I shook my head again. No, no I couldn’t. All of a sudden, I wanted this to be one of Tristan’s macabre tales – one of those stories that gave me nightmares and made Mother furious. My great-aunt’s account was far worse and I was certain Mother would have silenced her had she been present. But Mother was still out there, with Great-Uncle Jimmy.

‘Well, let me tell you a bit more, Billy. It turns out my boys were of different ability. Very different. Ethan, my beautiful Ethan – he was the smart one. Very smart indeed. So, they carted him off to their laboratories and put him to work with test tubes and Bunsen burners and the rest. You know what they are, Billy? No? Well, let’s just say, they are handy equipment. Stuff needed to help save the world. And Joshua? I bet you’re wondering about my Joshy? Yes. Well, Joshy was of a different calibre altogether. Not as smart as Ethan, but very strong. Very brave, and he came in handy in a very different way. Yes, he was very brave, my Joshy.’

For a moment or so, Great-Aunt Penny was lost. Something had distracted her from her determined diatribe. A memory, maybe? A shadow fell across her face, as she remained diverted. Unsure if it was the right thing to do, but sensing that I had to do something, I asked her a question.

‘What happened to him?’ I asked simply, and my great-aunt’s beady, accusing look returned, giving me a glare that said
what are you doing there?

‘What?’ she questioned, then she softened slightly, as if my recent ordeal had just come back to her. ‘What was that, Billy?’

‘Joshy,’ I answered, but then corrected my overfamiliarity. ‘Joshua. You were going to tell me about him. About what happened to him?’

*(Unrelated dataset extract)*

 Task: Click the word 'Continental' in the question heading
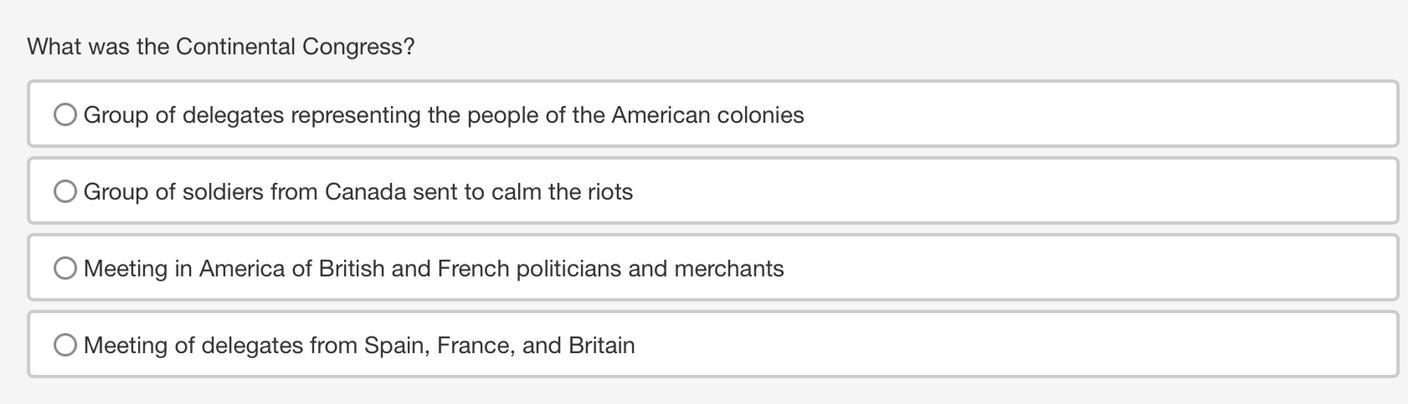click(235, 47)
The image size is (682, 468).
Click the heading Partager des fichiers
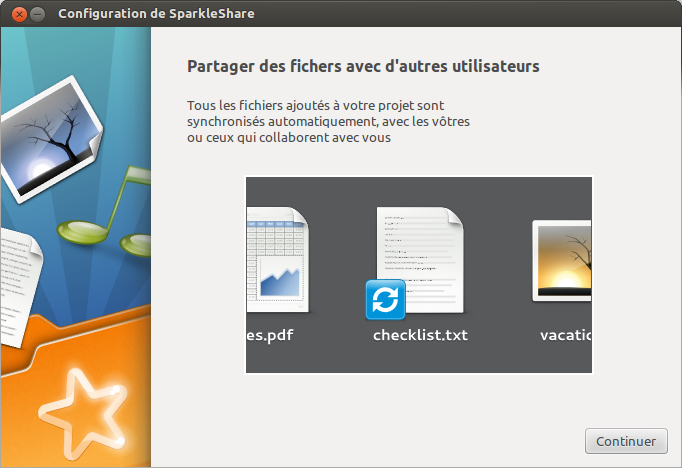click(364, 67)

‘Yes,’ she said, her face blank and for a second I thought she might hold back. That maybe she’d lost her momentum and her brief reflection had brought it all to an end. ‘Well,’ she began and then something happened that I hadn’t seen before – my great-aunt began to cry. Not out loud, but, as she began to speak again, as she completed her tale of what had happened to the other twin, tears streamed down her face, catching on her lips, her voice cracking. ‘Oh, yes, my brave Joshy. You see, they took some of the less smart children away for other reasons. They weren’t supposed to. Whilst the authorities were quite happy to take intelligent children, the others were supposed to be left alone. But some were tested for strength – for their endurance.’ She paused, eyeing me, checking I understood where she was heading. ‘They tested their endurance to pain, Billy. That’s what they did to Joshua. And they found that he could withstand quite a lot. So, he disappeared too. I lost them both, Billy.’

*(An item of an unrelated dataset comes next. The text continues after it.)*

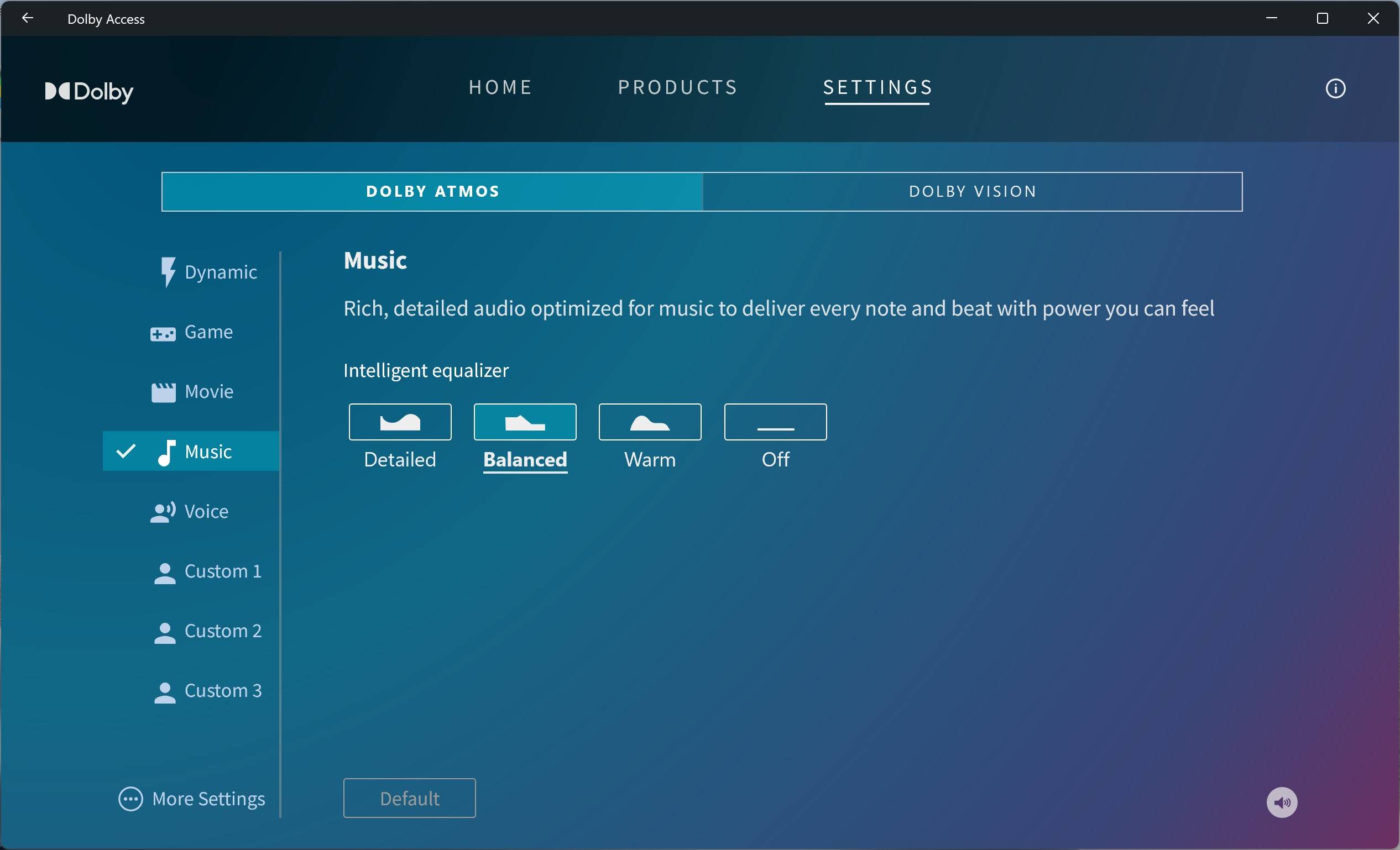The width and height of the screenshot is (1400, 850).
Task: Click the Default button
Action: click(x=409, y=797)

She paused again and I took a moment to catch up, to put the story together, to make sense of it all. So both boys had been taken from their home when they were ten – one for his intelligence, the other for his ability to withstand pain, for his strength. And, once the truth of what the authorities had done came out, unlike other children, they were not returned. They were lost, missing, gone. And yet Ethan had returned – hadn’t he? Ethan,
beautiful Ethan
, who had been kept in the attic room of the abandoned shop.

‘Ethan was at the shop,’ I said and my great-aunt nodded, solemnly, holding up a hand:
give me a minute,
the gesture said. I waited a short while and she spoke again.

‘Yes. We got Ethan back. Just Ethan. Eventually. Too many years after he’d first been taken. And it was too late by then. He was damaged, Billy. Not safe.’

‘Not safe?’ I echoed, feeling that the extent of what I had done – of what I had unleashed – was about to be revealed.

‘Attacked people. Badly, seriously, I’m ashamed to say. Went for Ronan with a knife.’

‘Grandad Ronan?’ I exclaimed, partly to be certain, partly to claim his familial standing.

‘Yes, your Grandad Ronan,’ she conceded, understanding my need to make the connection. ‘Quite badly. Quite seriously. He’s lucky to be alive, but we kept it in the family,’ she added, admitting Grandad Ronan inside our ancestral circle again. ‘No police involvement. So, in return, we kept Ethan safe in the shop. Out of harm’s way. Locked up for his own good.’

I had a question, held back, but a
go on
from my great-aunt encouraged me further.